- _Requirements_: Write out the lines below word for word, starting at the line that contains "Open search magnifier in sidebar" and ending at the line that contains "tap(179, 207)".

Dataset items

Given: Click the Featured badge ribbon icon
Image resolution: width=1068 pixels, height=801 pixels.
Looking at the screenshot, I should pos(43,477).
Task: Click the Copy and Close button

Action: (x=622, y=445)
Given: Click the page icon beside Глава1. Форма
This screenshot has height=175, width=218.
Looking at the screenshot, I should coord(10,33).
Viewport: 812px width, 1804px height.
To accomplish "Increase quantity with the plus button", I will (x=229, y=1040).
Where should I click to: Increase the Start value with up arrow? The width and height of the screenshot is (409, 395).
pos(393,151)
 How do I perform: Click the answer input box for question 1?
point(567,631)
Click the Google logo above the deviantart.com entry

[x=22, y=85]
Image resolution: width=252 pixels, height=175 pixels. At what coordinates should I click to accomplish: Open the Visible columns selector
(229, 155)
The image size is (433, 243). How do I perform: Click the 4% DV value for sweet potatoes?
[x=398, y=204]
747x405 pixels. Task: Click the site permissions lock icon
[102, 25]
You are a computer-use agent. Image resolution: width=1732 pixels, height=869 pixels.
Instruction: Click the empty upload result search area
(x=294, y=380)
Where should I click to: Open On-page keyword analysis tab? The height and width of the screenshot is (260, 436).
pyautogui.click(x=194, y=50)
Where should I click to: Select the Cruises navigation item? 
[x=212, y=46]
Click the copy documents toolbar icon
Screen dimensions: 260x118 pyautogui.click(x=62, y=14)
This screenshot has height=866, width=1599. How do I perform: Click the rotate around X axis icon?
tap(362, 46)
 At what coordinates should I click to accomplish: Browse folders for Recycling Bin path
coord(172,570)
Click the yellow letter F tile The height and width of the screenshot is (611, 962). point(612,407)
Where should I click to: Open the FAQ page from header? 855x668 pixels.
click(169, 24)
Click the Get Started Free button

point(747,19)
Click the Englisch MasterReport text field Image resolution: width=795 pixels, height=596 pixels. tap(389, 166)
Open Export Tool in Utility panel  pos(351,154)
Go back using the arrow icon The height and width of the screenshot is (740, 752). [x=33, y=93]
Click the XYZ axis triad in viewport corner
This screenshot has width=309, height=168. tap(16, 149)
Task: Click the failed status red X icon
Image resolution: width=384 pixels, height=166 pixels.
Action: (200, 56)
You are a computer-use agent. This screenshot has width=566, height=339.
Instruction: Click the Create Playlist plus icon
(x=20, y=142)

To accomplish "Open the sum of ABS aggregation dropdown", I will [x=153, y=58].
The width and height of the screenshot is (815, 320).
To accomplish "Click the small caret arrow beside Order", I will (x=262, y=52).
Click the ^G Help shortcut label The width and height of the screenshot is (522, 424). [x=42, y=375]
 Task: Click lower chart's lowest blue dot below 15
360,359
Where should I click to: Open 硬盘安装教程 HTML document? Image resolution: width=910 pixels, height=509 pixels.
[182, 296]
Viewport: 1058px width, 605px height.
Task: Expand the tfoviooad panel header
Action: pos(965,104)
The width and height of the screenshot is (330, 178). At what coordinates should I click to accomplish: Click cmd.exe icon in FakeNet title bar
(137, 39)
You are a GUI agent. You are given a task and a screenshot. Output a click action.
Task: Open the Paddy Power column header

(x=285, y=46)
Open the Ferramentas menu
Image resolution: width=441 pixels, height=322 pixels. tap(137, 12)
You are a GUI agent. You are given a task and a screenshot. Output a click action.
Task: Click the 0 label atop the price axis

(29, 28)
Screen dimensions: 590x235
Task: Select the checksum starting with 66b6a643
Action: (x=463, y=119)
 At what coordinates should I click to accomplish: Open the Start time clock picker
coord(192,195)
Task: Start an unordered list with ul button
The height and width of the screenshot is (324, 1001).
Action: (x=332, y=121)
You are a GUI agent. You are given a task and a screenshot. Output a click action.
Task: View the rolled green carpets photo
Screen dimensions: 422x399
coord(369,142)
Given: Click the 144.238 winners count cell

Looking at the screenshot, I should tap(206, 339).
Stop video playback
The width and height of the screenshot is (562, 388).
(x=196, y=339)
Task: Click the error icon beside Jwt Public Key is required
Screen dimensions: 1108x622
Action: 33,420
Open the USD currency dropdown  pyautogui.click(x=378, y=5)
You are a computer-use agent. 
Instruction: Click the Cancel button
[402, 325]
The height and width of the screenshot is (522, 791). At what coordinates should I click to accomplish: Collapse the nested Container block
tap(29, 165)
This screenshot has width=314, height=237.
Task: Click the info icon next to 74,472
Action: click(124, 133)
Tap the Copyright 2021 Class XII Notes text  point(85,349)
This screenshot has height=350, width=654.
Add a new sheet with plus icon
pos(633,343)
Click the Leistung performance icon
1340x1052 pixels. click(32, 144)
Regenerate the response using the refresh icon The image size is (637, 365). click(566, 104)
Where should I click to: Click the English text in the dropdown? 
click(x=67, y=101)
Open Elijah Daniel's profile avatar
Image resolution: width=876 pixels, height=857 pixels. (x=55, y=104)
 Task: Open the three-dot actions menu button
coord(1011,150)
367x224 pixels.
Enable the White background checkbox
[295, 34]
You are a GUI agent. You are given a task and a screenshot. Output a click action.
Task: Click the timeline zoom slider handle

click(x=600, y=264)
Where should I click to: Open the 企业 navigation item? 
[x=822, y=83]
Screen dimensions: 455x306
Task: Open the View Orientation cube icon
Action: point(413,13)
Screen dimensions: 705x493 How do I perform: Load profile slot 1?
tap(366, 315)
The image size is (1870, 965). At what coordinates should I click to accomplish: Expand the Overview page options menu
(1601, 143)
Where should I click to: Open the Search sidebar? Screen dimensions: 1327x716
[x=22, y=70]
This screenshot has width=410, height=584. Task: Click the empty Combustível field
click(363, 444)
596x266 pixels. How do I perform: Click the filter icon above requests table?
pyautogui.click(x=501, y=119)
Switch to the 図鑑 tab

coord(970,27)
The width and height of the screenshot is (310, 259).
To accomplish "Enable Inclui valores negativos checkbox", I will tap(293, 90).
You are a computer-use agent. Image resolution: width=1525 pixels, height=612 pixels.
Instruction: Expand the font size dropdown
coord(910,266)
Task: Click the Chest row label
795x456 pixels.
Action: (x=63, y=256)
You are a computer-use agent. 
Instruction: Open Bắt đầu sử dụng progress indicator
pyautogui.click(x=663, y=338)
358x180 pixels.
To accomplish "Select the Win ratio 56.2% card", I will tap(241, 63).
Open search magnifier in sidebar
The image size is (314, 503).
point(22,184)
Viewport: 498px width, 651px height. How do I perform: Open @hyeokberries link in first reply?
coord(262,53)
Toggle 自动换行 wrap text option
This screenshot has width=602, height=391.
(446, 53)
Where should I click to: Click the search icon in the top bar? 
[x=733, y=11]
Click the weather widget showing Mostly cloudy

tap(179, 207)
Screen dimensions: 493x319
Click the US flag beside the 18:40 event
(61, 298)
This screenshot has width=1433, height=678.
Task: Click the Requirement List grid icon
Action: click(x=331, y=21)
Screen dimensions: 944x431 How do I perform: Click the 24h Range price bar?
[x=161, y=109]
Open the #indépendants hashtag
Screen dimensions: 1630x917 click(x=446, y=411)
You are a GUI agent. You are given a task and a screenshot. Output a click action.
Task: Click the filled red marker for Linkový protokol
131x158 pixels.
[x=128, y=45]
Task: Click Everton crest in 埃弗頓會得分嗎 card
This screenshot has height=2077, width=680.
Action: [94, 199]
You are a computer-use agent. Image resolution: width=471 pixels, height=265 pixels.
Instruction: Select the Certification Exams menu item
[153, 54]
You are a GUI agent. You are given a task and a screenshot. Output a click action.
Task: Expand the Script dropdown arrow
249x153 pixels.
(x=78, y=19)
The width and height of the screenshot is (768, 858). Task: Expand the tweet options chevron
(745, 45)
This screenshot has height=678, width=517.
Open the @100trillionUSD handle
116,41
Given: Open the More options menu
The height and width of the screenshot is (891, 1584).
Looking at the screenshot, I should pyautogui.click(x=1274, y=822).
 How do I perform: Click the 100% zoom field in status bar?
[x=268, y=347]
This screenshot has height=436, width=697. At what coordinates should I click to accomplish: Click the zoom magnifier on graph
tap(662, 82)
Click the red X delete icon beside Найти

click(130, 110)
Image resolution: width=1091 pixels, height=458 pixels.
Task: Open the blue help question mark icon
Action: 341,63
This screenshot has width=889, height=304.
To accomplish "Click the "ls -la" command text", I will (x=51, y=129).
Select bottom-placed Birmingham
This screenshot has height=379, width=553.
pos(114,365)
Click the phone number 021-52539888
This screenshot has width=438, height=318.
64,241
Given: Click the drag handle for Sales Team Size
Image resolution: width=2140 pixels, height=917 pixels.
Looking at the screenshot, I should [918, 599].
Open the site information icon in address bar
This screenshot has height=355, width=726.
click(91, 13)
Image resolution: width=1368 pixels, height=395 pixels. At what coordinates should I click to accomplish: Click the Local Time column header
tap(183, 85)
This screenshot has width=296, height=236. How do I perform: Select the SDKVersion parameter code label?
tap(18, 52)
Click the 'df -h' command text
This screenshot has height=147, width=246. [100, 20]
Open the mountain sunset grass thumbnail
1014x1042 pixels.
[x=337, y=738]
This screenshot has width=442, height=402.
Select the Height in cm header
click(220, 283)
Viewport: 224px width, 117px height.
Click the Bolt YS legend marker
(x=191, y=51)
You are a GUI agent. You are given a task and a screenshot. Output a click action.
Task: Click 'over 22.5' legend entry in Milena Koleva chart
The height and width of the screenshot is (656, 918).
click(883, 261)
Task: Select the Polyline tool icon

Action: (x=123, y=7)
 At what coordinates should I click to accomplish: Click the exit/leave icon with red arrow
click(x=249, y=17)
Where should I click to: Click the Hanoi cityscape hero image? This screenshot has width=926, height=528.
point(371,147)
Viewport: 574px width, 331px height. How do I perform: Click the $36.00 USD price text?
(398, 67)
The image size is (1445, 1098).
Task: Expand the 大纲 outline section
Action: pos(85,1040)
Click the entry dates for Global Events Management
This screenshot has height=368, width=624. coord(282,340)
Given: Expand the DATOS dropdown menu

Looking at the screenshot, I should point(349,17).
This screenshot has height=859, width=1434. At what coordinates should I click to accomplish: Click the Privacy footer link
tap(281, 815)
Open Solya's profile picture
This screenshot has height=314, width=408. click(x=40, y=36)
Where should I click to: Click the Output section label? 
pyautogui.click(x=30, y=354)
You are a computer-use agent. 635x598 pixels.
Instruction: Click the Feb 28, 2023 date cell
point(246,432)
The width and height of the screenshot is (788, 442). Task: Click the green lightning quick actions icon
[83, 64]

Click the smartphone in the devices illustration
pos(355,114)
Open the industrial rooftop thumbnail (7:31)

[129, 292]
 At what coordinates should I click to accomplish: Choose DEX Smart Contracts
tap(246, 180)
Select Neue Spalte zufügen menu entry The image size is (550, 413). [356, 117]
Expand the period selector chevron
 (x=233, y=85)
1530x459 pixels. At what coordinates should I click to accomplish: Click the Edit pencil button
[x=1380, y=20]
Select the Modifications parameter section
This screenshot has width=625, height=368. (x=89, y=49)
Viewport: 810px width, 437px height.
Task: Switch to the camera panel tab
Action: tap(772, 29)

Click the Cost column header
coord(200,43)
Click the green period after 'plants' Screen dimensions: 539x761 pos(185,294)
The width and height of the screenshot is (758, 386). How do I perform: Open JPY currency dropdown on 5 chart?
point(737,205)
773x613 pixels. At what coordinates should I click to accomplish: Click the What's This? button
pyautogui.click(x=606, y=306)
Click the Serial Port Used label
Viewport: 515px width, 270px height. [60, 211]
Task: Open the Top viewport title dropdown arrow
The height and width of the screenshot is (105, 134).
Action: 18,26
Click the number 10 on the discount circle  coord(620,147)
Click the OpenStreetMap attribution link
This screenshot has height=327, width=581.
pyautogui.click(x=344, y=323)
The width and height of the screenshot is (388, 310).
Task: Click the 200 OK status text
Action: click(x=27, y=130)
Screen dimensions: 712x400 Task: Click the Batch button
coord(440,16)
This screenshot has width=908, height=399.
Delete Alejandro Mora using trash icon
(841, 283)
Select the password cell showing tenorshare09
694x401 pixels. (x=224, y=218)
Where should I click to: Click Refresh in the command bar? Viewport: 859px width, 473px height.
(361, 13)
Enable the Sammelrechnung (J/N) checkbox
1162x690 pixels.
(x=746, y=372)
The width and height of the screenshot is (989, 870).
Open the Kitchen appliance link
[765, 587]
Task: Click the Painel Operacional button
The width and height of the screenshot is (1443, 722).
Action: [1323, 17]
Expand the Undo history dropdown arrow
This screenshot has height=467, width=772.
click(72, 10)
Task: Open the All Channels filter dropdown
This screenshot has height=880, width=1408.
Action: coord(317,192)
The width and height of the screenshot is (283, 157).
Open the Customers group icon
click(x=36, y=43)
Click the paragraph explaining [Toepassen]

- _Output for this exercise_:
Open search magnifier in sidebar
The image size is (314, 503).
point(22,184)
Viewport: 498px width, 651px height. How do I perform: Open @hyeokberries link in first reply?
coord(262,53)
Toggle 自动换行 wrap text option
This screenshot has width=602, height=391.
(446, 53)
Where should I click to: Click the search icon in the top bar? 
[x=733, y=11]
Click the weather widget showing Mostly cloudy

tap(179, 207)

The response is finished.